Nizca interrupted, "The day is yet young, the Genewrights may find an elixir to purge your blood."

Tikal's black within black eyes turned to the pair, "My blood touched the soils of rot, life essence mixing with the blight. I know my flesh is tainted, I feel it. Spores settled in my open wound, and no man, not even a Space Marine may revoke the fates themselves. The rot in is me, I feel it, there is no denying what is to come."

"Truth is harsher than lies," Damchak intoned, "Is there some comfort we may offer?"

"I am for the lands of the dead, but I am not yet departed," Tikal spat, "Give me my armour and my Obsidian Blade. I shall walk into the halls of our enemies and die as a Smoke Jaguar ought."

"You walk the path of a fool, to throw your life away," Damchak refuted.

"I follow the footsteps of Sedaxus at the Dawning. The path of the Moritat calls, and I answer. Let me go forth alone and find our enemies at rest. If I am swift and silent I may take Vorshaan's head, if the Sun-Emperor smiles upon me I may claim Empex too."

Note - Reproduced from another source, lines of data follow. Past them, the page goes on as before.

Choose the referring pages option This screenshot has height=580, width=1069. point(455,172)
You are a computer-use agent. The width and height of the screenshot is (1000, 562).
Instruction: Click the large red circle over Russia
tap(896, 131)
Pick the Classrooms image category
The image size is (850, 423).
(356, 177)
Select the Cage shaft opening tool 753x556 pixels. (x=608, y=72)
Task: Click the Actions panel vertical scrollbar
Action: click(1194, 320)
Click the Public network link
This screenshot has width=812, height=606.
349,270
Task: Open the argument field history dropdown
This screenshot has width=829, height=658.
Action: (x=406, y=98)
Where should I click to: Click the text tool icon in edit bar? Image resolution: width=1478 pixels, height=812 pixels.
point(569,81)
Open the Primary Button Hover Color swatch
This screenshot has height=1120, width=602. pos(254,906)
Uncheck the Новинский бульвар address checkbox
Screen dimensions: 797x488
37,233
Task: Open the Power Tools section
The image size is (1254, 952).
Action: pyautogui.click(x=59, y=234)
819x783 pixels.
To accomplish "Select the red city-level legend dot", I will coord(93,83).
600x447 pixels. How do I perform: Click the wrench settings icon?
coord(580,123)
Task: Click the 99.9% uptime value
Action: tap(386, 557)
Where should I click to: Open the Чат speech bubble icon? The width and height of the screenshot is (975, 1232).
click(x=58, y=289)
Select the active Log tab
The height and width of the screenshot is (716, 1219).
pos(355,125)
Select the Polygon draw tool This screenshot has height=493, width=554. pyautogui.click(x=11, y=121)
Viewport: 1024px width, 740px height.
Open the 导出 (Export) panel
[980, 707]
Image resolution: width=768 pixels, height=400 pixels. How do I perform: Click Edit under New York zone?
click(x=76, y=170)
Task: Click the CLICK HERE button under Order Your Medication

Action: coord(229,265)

Damchak looked upon the youth and the ghost of memory stirred. That laughing Doan on the Proving Grounds was long gone, taken from them by cruel fate and uncaring destiny. The Sable Brand had been harrowing, but the faint prospect of recovery lingered, but now Tikal's death was certain. Better to die with a knife in hand, facing enemies vile and terrible, than to linger as the rot burned through him. Tikal's soul would wither, something despicable would take its place and the festering malignancy of Chaos would alter his flesh. If Jorrim of the Fire Lords learned that the rot had found purchase among their numbers he would turn his armies against the Smoke Jaguars, his ardour unflagging and his judgement stern. Better Tikal die the Marine he was and yet Damchak could not bless this solitary doom.

"This I cannot permit," Damchak stated.

Tikal shook his head, "First, by your will or not, the sun sets upon me."

But Damchak explained, "I cannot permit you to walk this path alone. I shall accompany you and we shall face the Devil-sons together."

Nizca's jaw fell, "You cannot!"

"No man tells me where I may walk. The other Prowls will not follow me, but I do not require their blades. Two may pass unseen where a hundred may not, verily unto the hearths of our enemy's most secure fastness."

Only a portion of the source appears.